Untungnya, Persebaya tidak kebobolan dalam situasi menyisakan tiga bek saja setelah Dutra membantu serangan. Pikal ingin mengingatkan bahwa timnya tampil tanpa kekutan penuh karena Hansamu Yama, Rachmat irianto, Mochammad Supriadi, dan Diogo Campos harus absen.

“Sebetulnya, di sini kami sudah mengambil risiko untuk memenangkan pertandingan. Ini kami lakukan tanpa empat pemain inti. Saya ingin bilang, saya bangga melihat penampilan Rendi dan kawan-kawan,” ucapnya.
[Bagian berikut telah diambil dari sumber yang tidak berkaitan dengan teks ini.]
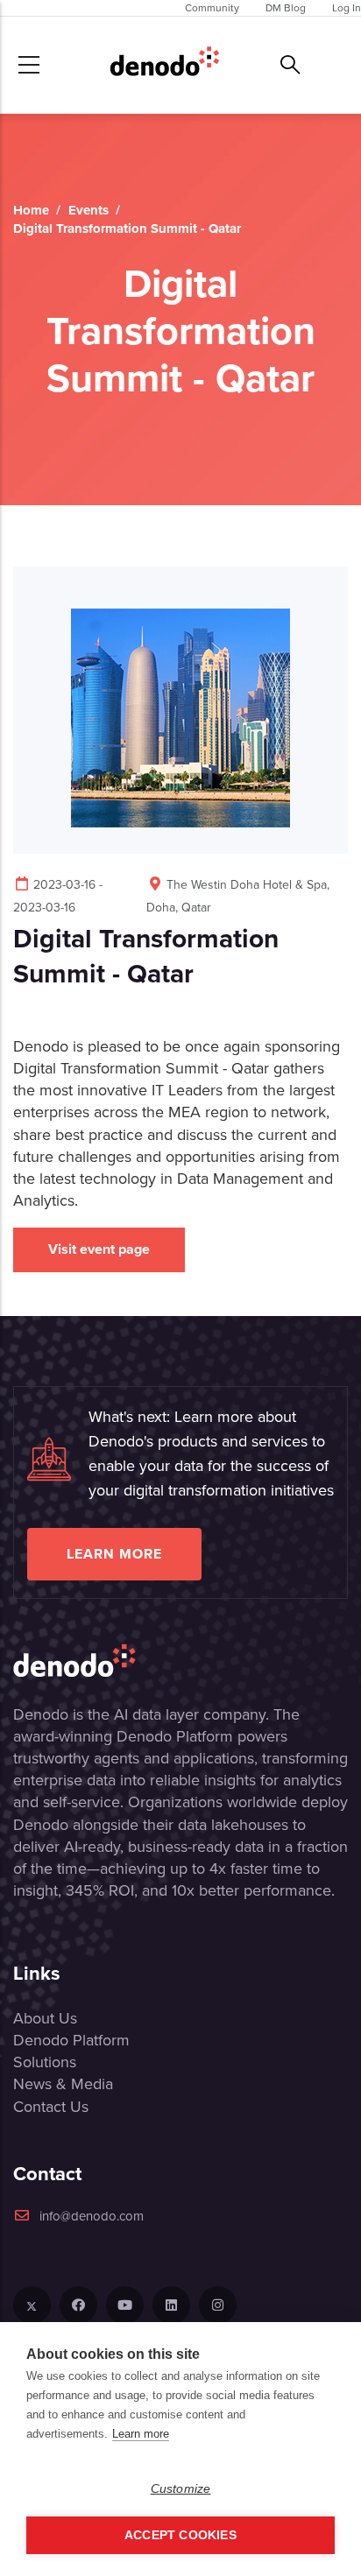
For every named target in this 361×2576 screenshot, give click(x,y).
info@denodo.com (91, 2216)
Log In (346, 8)
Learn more (114, 1554)
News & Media (63, 2084)
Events (88, 210)
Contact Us (50, 2106)
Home (31, 210)
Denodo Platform (71, 2040)
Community (212, 8)
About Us (45, 2018)
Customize (181, 2488)
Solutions (44, 2062)
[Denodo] (165, 65)
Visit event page (99, 1249)
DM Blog (285, 8)
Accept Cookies (180, 2535)
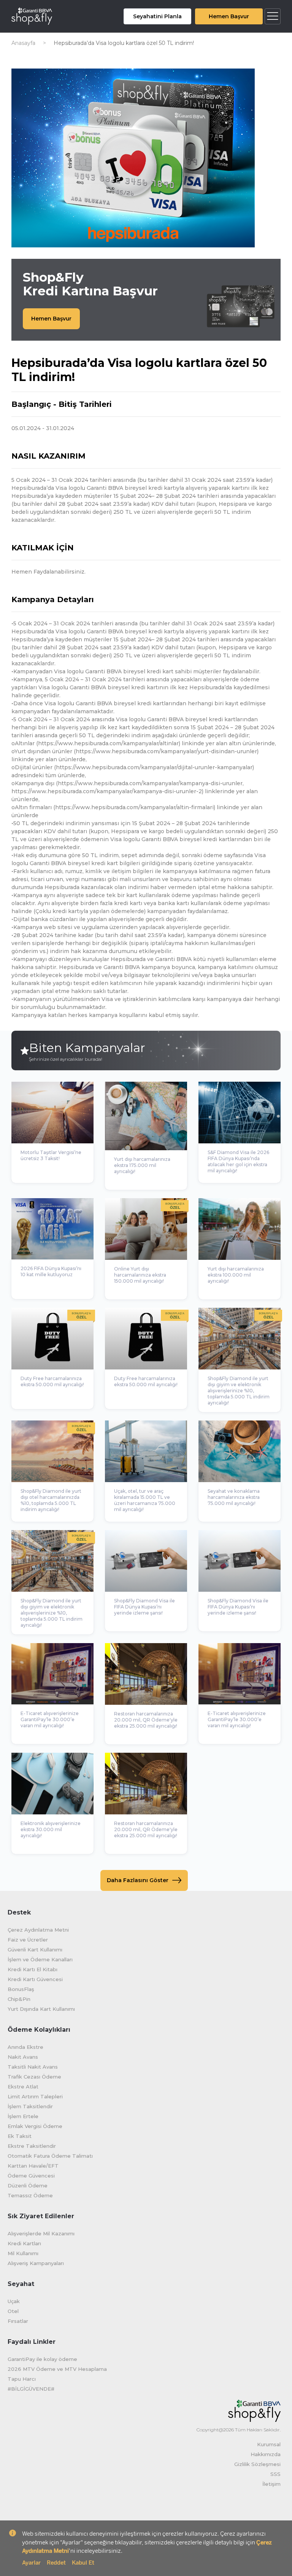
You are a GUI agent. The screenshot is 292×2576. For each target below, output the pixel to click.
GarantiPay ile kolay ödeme (42, 2359)
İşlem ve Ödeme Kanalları (40, 1959)
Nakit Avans (23, 2057)
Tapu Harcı (22, 2379)
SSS (275, 2474)
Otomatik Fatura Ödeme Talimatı (50, 2156)
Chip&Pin (19, 1999)
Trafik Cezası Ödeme (34, 2077)
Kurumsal (269, 2444)
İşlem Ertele (23, 2116)
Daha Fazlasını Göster (137, 1880)
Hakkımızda (266, 2454)
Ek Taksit (20, 2136)
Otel (13, 2311)
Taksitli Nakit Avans (33, 2067)
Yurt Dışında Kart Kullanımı (41, 2009)
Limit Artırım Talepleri (35, 2096)
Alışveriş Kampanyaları (36, 2263)
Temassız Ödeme (30, 2195)
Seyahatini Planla (157, 16)
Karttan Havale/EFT (33, 2166)
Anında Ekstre (25, 2047)
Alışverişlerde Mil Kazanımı (41, 2233)
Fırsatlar (18, 2321)
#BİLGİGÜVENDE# (31, 2389)
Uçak (14, 2301)
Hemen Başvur (229, 16)
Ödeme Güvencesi (31, 2176)
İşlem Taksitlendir (30, 2106)
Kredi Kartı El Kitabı (32, 1969)
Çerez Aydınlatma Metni (38, 1930)
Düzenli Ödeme (28, 2185)
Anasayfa (23, 43)
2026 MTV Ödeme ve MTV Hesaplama (57, 2369)
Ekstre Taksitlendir (32, 2146)
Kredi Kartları (24, 2243)
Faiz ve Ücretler (28, 1940)
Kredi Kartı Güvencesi (35, 1979)
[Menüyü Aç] (272, 15)
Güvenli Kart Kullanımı (35, 1949)
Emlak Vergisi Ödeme (35, 2126)
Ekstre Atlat (23, 2086)
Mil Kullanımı (23, 2253)
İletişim (271, 2484)
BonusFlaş (21, 1989)
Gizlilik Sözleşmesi (257, 2464)
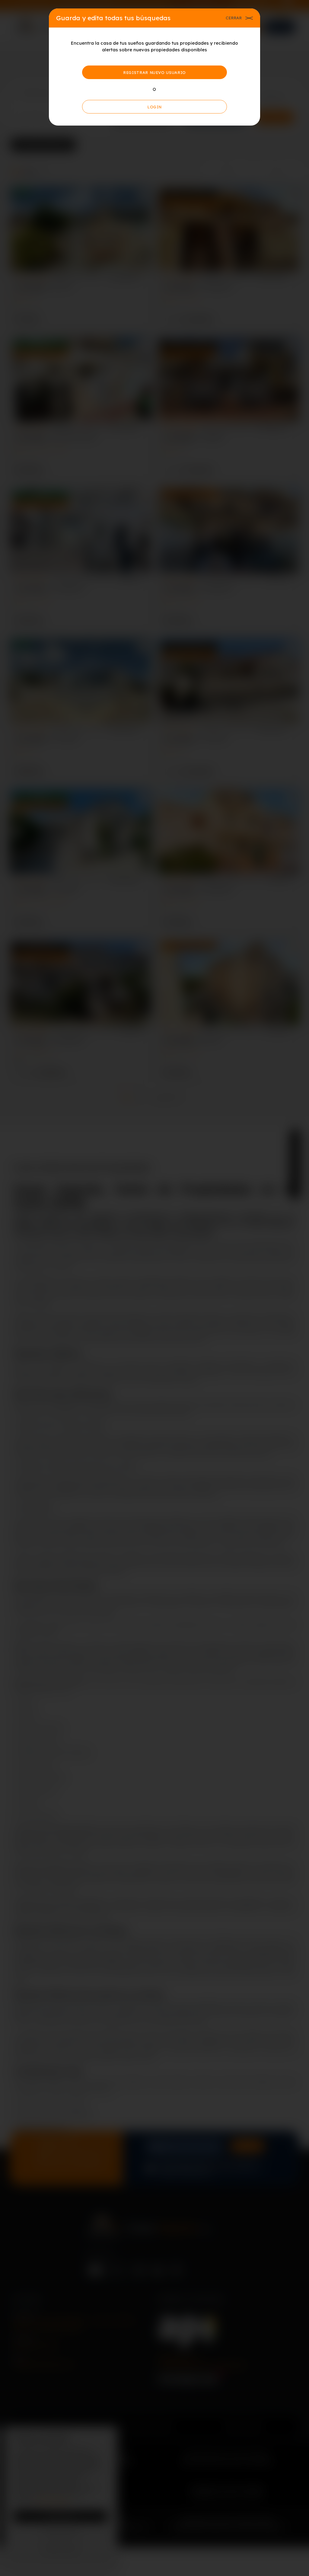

Terlepas dari kegagalan mencetak gol, hasil imbang ini membuat Persebaya Surabaya sudah menjalani empat laga kandang terakhir tanpa kemenangan. Sebanyak 11 laga di GBT hanya tiga di antaranya yang berhasil dimenangkan oleh Bajul Ijo.

2 dari 2 halaman

Tetap Didukung Bonek

Borneo FC meraih hasil imbang kontra Persebaya Surabaya di Stadion Gelora Bung Tomo, Surabaya, Jumat (11/10/2019) malam. (Bola.com/Aditya Wany)

Persebaya Surabaya sudah menjalani 11 laga kandang, artinya hanya tiga di antaranya saja yang berakhir kemenangan. Sejumlah nyanyian sindiran dilantunkan oleh Bonek diarahkan kepada Persebaya. 

“Saya lihat mungkin Bonek tidak terlalu kecewa. Sekarang, suporter sepak bola sudah lebih pintar sedikit, tidak cuma melihat hasil saja,” ucap pelatih asal Austria itu.

Bonek memang tidak melakukan kerusuhan dengan masuk ke lapangan setelah melihat tim kebanggaanya gagal menang lagi di Surabaya. Tapi, Bonek di tribune timur melempar botol ke arah lapangan saat laga berakhir.

Satu insiden yang kini mulai terjadi secara reguler adalah momen dikumandangkannya lagu Song for Pride setelah laga berakhir. Biasanya, Panpel Persebaya menyalakan anthem tersebut diikuti oleh Bonek seisi stadion. 

Tapi, Bonek mogok menyanyikan Song for Pride saat kemenangan tak dipersembahkan oleh Ruben Sanadi dkk. Tak terkecuali setelah ditahan 0-0 oleh Borneo FC.

Peristiwa ini sudah beberapa kali terjadi dan kian akrab bagi Stadion GBT tanpa lagu tersebut. Para pemain beserta pelatih Persebaya biasanya hanya menyanyikan sendiri sambil menatap Bonek yang memutuskan meninggalkan stadion. 

Pikal menilai timnya sudah bermain lebih baik dan sesuai gaya permainan meski gagal menang.

“Ada beberapa orang bicara sama saya, sekarang mainnya (skuat Persebaya) benar seperti Persebaya. Saya minta doa kepada Bonek dan semua suporter di sini supaya kami bisa melanjutkan lebih baik lagi,” ucap Pikal.

Persebaya kesulitan mendapat hasil maksimal mengingat tidak bisa menurunkan kekuatan penuh karena beberapa absen dengan berbagai alasan. Hal itulah, menurut Pikal, yang menjadi latar belakang kegagalan timnya menang.